You were turned down for a home loan. Or haven’t applied because you don’t think you’d be approved. Well, no need to go into a bank’s office, fill out a hundred forms, and get embarrassed when the dude in the blue suit says “No.” You can see where you stand by doing a little investigative work online.
Beginning at the top, know that even A-grade credit is no longer enough to get you a mortgage. You need sufficient, stable income, and you need to document how much it is and how often you get it.
Step 1: Prequalify Your Income Before even looking at your credit, try checking out a mortgage prequalification calculator to see if you can afford the payments on a home in your neighborhood. If your income is sufficient, go to step 2. If it isn’t, improve your debt to income ratio by putting a plan in place to pay off debt and get where you need to be income-wise. Other solutions people have tried include buying a home with someone else–the two incomes make home ownership possible.
Step 2: Determine Your Credit Grade Your down payment requirement can range from almost nothing to 30% or more, depending on your credit rating. So your credit grade is crucial in determining what else you will need to buy your home. If you have Grade-A credit you probably know it. A score in the 700s, several longstanding accounts with no late payments, and relatively low balances on your accounts are signs of a high-grade borrower.
Once you get out of Grade-A range, your credit may be assigned a subprime grade of A- to D. Those with grades C or higher are most likely to be able to qualify for a mortgage within the next year, so let’s address these here.
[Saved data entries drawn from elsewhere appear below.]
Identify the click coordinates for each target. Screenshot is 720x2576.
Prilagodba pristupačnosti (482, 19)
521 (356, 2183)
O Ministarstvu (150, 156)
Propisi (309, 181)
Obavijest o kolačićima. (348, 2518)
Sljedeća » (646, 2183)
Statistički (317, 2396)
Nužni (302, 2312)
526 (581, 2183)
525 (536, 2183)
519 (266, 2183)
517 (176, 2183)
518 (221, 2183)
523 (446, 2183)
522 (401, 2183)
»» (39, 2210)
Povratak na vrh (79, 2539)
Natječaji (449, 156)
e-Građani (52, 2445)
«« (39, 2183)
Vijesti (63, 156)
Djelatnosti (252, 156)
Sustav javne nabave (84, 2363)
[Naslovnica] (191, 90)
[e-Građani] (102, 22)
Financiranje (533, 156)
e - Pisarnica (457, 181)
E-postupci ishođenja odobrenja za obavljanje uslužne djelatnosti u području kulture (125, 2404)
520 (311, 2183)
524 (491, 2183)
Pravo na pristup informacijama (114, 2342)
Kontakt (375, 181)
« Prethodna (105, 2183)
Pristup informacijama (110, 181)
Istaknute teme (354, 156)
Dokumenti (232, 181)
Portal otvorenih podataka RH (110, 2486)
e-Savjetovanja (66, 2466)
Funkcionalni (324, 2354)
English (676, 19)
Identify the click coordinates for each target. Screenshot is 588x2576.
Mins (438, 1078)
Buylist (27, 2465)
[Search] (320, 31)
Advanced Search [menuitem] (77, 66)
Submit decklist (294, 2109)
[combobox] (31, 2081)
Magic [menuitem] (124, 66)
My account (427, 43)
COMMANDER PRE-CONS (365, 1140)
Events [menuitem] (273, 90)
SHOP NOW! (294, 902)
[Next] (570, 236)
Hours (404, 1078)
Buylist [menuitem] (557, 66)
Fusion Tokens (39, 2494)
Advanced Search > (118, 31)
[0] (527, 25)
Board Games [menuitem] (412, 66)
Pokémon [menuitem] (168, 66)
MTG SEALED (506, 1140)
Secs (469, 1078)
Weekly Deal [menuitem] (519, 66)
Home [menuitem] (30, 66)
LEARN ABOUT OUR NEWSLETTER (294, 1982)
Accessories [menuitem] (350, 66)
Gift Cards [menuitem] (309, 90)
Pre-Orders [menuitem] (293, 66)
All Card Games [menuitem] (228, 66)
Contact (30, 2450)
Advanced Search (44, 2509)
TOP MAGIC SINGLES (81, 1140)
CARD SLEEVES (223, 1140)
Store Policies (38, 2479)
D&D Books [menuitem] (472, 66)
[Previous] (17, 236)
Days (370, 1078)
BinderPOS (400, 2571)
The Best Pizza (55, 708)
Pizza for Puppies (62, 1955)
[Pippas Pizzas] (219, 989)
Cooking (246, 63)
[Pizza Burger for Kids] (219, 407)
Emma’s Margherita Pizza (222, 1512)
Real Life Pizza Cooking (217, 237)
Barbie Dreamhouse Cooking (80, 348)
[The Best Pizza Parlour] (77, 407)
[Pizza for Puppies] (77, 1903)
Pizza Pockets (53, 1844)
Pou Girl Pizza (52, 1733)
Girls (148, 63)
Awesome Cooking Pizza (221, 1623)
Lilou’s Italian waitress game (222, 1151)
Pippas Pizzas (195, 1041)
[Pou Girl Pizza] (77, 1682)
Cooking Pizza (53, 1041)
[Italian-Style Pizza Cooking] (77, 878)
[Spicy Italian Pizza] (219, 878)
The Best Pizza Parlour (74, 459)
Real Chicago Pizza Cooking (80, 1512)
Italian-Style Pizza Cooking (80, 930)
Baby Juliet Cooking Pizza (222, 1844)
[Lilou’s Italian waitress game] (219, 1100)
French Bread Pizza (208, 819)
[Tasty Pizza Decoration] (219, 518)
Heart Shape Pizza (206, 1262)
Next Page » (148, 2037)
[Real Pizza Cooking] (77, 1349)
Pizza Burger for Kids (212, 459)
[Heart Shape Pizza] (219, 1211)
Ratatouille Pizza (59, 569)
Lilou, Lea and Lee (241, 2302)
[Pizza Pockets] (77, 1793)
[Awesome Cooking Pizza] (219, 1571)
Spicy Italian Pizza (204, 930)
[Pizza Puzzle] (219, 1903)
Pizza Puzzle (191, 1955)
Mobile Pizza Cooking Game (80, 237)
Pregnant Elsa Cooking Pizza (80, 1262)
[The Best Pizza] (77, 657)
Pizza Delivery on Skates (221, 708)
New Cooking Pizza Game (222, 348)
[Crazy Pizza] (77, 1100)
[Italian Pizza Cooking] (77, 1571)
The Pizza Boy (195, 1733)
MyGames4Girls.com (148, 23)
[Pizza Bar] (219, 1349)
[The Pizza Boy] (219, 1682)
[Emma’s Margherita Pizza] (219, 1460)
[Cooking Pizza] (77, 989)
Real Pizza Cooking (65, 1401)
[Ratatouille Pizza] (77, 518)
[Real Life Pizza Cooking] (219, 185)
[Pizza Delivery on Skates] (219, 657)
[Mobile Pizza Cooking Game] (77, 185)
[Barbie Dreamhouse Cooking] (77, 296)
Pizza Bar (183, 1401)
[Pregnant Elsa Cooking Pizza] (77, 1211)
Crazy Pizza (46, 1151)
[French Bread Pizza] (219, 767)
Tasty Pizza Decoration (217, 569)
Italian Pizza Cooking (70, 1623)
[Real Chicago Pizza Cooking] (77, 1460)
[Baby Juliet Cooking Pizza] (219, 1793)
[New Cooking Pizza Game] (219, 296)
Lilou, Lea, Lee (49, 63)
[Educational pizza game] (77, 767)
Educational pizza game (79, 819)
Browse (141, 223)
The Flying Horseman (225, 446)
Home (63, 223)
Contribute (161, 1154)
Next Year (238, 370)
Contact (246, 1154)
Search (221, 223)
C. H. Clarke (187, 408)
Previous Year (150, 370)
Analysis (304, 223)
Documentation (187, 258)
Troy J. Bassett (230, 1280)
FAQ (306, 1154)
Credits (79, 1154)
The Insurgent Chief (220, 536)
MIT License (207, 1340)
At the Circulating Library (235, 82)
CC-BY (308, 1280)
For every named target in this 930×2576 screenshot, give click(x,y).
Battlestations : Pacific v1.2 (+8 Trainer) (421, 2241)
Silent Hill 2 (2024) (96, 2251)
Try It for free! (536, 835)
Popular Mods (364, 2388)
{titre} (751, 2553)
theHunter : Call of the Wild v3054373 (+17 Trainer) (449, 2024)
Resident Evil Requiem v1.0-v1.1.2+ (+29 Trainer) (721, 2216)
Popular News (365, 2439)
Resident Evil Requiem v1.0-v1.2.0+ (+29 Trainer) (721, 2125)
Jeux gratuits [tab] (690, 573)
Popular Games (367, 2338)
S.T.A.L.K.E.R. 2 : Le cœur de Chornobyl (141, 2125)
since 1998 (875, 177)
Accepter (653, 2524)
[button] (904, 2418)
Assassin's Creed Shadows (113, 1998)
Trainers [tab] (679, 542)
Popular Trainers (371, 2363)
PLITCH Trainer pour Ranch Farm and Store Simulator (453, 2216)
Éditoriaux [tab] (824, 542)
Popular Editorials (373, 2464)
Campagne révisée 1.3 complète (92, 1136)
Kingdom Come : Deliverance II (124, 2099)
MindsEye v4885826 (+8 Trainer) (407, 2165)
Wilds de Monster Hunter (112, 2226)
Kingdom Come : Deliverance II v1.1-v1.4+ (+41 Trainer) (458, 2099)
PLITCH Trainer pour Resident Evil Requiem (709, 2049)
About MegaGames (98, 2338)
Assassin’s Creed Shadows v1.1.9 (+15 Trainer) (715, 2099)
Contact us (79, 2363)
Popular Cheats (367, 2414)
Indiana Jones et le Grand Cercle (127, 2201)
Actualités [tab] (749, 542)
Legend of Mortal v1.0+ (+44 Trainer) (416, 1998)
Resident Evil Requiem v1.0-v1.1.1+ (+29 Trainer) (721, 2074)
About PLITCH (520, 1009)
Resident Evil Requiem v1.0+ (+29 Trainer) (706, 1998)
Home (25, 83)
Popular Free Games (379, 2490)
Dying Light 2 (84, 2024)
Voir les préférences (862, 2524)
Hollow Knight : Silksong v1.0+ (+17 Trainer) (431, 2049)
A- starts at FICOs in the 660 range, a debt-to-income ratio of 38% max, no mortgage lates, and no more than 1 or 2 other slightly late payments. No recent bankruptcy. You can borrow up to 95% of the purchase price with A- credit. You may also be able to get an FHA loan with A- credit.
B to B- means a score of about 620, several late payments over the last 12 months, and maybe a couple of mortgage lates (but no 60 day late mortgage payments). You can have a debt-to-income ratio of up to 50% and finance 75-85% of the purchase price. You may be eligible for FHA financing if you have plausable reasons for the late payments and have done something about the situation that caused them. You may have had a bankruptcy within 24-48 months.
C+ to C- means a score of about 580, a debt ratio of 55%, and you may finance 75% of the value of the home. You become a grade C by being 30 days late on several bills and perhaps 60 days late on some payments. You may have had a bankruptcy within 12 months. You cannot qualify for FHA financing with C rated credit.
So, if you are an A-, B+, B, or B- borrower, your first stop should be FHA. See if you can avoid the bad credit mortgage market altogether with a government-backed mortgage.
If you can’t go FHA or your grade is lower than B-, and you don’t have a huge down payment (you probably don’t because if you had that kind of money you’d be paying your bills, right?!), you need a plan to pay your bills and pay them on time. Notice that these credit grades are drawn mostly from your most recent credit experience, the last 12 to 24 months. And on a $300,000 home, the difference in down payment requirement for a C- borrower and an A- borrower is about $60,000! Not to mention the difference in interest rate you will be charged as a C-grade borrower. The good news is that within a year you could be an A- borrower. So if you are serious about buying a home, get serious about paying your bills on time. Trashed credit today does not doom you for life–unless you let it.